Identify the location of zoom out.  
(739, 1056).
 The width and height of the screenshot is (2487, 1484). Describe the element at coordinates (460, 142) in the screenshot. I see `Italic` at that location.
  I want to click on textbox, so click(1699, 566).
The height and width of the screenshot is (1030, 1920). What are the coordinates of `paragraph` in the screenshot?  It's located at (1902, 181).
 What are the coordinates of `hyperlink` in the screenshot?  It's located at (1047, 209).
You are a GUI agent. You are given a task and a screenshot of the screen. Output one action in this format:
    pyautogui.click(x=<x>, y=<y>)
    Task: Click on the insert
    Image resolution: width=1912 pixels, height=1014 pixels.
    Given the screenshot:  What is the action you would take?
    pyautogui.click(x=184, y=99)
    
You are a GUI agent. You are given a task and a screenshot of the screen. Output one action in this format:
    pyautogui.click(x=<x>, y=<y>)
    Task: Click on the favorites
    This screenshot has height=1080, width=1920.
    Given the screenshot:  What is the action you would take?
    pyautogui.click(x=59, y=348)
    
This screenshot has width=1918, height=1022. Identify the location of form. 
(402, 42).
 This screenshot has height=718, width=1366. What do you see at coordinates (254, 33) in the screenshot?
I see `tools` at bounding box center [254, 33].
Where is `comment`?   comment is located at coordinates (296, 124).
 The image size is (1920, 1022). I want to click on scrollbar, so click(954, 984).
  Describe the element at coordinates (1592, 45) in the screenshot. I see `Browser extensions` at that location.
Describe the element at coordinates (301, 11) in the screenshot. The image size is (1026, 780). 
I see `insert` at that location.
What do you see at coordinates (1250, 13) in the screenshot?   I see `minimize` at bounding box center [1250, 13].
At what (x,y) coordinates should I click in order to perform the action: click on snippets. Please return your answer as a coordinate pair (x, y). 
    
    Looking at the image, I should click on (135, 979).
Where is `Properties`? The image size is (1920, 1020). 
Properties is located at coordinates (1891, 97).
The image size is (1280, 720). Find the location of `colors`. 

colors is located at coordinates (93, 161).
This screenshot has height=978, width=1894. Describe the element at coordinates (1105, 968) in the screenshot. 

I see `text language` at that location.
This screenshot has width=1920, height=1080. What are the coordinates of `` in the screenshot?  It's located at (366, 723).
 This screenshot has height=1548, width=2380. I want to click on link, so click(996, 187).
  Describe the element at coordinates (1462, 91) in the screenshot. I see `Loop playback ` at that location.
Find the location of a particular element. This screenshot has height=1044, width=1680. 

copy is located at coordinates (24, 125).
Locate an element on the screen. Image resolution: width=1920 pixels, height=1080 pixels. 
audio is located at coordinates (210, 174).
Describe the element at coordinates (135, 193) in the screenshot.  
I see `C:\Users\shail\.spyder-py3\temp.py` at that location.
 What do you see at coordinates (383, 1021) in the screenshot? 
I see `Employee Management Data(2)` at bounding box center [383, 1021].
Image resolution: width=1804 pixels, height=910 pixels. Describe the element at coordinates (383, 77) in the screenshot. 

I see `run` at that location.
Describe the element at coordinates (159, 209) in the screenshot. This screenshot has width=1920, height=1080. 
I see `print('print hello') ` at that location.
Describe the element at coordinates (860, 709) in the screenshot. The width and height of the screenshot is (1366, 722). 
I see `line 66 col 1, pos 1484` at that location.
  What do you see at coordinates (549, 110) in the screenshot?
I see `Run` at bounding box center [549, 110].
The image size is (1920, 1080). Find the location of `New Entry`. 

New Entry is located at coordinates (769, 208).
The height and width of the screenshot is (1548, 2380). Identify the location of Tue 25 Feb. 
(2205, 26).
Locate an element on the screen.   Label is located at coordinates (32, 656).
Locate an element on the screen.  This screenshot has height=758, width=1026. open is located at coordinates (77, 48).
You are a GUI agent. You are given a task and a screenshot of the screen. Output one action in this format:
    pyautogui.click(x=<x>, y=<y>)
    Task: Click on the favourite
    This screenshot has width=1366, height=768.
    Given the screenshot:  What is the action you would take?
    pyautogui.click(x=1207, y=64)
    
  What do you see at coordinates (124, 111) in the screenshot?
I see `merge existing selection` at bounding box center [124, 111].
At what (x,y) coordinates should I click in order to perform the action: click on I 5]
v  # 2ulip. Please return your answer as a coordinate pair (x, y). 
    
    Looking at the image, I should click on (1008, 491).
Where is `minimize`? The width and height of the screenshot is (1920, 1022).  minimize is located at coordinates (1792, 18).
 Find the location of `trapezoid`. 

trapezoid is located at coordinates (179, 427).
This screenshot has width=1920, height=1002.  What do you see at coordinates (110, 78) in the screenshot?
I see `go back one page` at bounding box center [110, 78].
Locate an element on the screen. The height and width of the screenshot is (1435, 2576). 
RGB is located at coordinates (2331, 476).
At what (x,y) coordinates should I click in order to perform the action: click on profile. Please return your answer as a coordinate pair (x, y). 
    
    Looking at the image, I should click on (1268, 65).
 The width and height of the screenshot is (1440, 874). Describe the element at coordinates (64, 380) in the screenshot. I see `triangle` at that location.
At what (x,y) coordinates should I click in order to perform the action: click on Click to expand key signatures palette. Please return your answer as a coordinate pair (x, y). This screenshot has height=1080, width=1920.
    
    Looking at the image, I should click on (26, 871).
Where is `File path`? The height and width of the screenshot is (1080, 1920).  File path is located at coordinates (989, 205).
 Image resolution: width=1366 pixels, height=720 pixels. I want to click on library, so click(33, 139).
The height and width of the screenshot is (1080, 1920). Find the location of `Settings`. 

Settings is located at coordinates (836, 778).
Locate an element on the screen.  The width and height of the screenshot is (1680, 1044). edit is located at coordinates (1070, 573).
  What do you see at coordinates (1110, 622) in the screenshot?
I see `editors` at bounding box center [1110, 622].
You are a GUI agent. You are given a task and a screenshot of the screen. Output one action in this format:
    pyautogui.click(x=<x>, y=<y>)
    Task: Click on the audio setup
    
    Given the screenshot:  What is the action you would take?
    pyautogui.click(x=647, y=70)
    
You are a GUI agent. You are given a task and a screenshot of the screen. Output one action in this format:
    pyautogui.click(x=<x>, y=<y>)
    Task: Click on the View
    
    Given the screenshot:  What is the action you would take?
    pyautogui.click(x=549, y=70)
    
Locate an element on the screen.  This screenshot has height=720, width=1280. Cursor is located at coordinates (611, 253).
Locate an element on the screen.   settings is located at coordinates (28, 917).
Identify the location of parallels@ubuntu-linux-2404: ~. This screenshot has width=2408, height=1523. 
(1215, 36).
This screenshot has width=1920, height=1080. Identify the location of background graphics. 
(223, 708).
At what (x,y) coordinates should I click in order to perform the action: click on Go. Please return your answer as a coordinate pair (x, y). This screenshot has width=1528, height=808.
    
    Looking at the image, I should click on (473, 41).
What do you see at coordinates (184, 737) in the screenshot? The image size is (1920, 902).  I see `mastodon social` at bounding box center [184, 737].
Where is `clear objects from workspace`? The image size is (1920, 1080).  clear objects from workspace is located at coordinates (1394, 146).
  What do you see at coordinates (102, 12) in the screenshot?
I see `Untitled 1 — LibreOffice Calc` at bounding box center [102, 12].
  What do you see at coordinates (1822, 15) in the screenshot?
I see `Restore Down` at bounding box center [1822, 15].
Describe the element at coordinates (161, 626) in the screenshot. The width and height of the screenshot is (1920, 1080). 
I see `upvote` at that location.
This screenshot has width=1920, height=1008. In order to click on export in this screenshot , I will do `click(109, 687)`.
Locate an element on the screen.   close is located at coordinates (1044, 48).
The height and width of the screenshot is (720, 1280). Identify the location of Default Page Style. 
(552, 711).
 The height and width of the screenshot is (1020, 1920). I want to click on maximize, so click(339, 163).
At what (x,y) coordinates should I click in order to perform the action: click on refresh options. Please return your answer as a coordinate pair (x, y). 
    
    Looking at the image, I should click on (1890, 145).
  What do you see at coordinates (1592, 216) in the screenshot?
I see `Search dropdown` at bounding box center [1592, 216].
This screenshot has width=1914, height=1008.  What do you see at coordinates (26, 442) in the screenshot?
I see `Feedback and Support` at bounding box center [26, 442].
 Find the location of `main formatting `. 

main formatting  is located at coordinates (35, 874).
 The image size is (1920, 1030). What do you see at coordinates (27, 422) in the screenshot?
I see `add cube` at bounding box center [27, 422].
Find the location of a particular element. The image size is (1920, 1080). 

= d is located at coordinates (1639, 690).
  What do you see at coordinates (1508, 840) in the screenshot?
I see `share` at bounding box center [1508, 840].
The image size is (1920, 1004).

(Work required) Put the lines of the data above into a numbered list, beginning at the line that contains "This screenshot has width=1918, height=1022." and stopping after the line that contains "Looking at the image, I should click on (135, 979).", with blank lines left out.

(Response to the exercise)
1. This screenshot has width=1918, height=1022. Identify the location of form. 
2. (402, 42).
3.  This screenshot has height=718, width=1366. What do you see at coordinates (254, 33) in the screenshot?
4. I see `tools` at bounding box center [254, 33].
5. Where is `comment`?   comment is located at coordinates (296, 124).
6.  The image size is (1920, 1022). I want to click on scrollbar, so click(954, 984).
7.   Describe the element at coordinates (1592, 45) in the screenshot. I see `Browser extensions` at that location.
8. Describe the element at coordinates (301, 11) in the screenshot. The image size is (1026, 780). 
9. I see `insert` at that location.
10. What do you see at coordinates (1250, 13) in the screenshot?   I see `minimize` at bounding box center [1250, 13].
11. At what (x,y) coordinates should I click in order to perform the action: click on snippets. Please return your answer as a coordinate pair (x, y). 
12.     Looking at the image, I should click on (135, 979).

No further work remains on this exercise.